Note: This is part 3 in a three-part series on green marketing.

Georg Wilhelm Friedrich Hegel likened historical and political cycles to a pendulum in his famous Hegelian Dialectic. It states (in its quickest form) that things go from one extreme (thesis) to another (antithesis) and settle in the middle (synthesis). Always.

Housing booms, dot-coms, high-tech, bio-med, religious fervor, Republican or Democrat regimes, peace-war—all of it... all the best (and worst) bubbles have, or will, pop on their way back to the center. Perhaps Hegel was thinking more of a guillotine.

In terms of the "Greening of America," it feels like we are currently on the thesis end of the pendulum, with a fair amount more left to go to reach the apex. And then the backward slope begins. The bubble pops at the top.

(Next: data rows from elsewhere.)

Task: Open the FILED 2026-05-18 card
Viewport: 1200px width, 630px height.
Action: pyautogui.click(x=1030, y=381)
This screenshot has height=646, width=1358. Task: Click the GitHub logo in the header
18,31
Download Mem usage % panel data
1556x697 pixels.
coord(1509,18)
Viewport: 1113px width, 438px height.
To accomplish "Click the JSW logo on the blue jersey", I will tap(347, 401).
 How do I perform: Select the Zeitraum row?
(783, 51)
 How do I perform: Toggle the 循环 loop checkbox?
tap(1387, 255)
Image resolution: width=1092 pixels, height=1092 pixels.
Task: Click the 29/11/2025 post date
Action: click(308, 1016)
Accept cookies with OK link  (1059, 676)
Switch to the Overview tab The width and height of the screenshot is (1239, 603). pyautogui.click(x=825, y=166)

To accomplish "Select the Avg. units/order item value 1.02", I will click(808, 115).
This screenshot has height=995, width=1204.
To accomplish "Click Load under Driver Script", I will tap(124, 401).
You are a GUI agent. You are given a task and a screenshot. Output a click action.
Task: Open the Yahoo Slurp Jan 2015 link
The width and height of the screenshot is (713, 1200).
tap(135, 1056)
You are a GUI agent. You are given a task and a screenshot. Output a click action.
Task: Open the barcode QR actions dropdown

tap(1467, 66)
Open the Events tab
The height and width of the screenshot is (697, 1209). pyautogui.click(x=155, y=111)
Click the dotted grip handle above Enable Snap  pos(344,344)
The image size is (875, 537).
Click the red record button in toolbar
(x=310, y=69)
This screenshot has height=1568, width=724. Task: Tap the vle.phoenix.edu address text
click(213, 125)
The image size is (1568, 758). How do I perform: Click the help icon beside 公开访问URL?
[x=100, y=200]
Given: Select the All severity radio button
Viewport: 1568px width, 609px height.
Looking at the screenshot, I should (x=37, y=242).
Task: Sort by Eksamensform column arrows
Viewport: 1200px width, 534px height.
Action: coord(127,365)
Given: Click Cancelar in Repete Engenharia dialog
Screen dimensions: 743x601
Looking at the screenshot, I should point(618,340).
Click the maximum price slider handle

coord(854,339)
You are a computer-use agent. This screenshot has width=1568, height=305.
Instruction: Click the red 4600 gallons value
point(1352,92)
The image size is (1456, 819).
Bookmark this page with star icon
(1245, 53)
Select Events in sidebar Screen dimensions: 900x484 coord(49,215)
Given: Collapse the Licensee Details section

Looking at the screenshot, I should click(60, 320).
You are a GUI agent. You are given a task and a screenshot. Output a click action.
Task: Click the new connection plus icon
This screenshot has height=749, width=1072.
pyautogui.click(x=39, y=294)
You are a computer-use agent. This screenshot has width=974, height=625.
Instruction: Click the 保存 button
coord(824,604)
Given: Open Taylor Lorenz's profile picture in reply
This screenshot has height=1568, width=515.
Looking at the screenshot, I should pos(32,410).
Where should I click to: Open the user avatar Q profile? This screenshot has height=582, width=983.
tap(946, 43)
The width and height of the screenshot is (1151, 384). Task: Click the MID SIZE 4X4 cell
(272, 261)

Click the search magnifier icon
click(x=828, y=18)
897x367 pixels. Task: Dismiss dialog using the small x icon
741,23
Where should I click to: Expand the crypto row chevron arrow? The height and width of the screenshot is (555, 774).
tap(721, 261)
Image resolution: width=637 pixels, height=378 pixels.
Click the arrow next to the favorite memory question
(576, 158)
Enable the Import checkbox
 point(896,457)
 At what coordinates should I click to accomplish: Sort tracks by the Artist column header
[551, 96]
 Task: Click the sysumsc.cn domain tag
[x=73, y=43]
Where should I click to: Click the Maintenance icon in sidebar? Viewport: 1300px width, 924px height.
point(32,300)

The Green Bubble will pop too

But there are two popping scenarios:

  1. Green will index within the mainstream and become ubiquitous.
  2. It's a fad and will vanish back to the margins of our society.

Let's look at the landscape:

  • Climate Crisis news is above the fold.
  • Trade media and beat journalists find new angles every day to connect their scope into the green wave.
  • Wal-Mart is changing packaging standards for suppliers, showing end-of-isle favor for greener products.
  • Product manufacturers are changing company brand based on "the greening."
  • Oil companies are marketing their oil with cartoon people filling cartoon cars with cartoon flowers. (Backed by a Flaming Lips-esque cartoon soundtrack.)
  • Coke buys Odwalla, so PepsiCo buys Naked Juice.

If you want to see more examples of culture change, look at language

A new lexicon is being introduced, and the oft-bastardized "eco-" is thrown into the marketing mix as a way to "green-up" products and attract the new market. From EcoMalls to EcoCasinos, it's all lost contextually. Ecomagination is a meaningless term, and it works for that very reason. It's almost Suessean in its meaninglessness. Not to mention that the word "sustainable" is rarely understood, and still overused. But this is all unofficial language.

Official language—the language of sanction—is changing, too. Organic, Fair Trade, Green-E, Energy Star, or LEED certifications mark the packaging of the products we consume... and we consume more of them because of it.

I suppose my ad agency is an example too. While we were blissfully ignorant of the developing market four years ago, we were no doubt part of the developing green zeitgeist as general consumers. We are now certainly witnessing a competitive up-tick of Johnny-Come-Latelys from the larger homogenous ad agencies developing "Green Divisions" or disguising them as "Lifestyle Groups." They did it with their "Interactive Division" just before the dot-com bust, and they are dusting them off again with the Web2.0 race.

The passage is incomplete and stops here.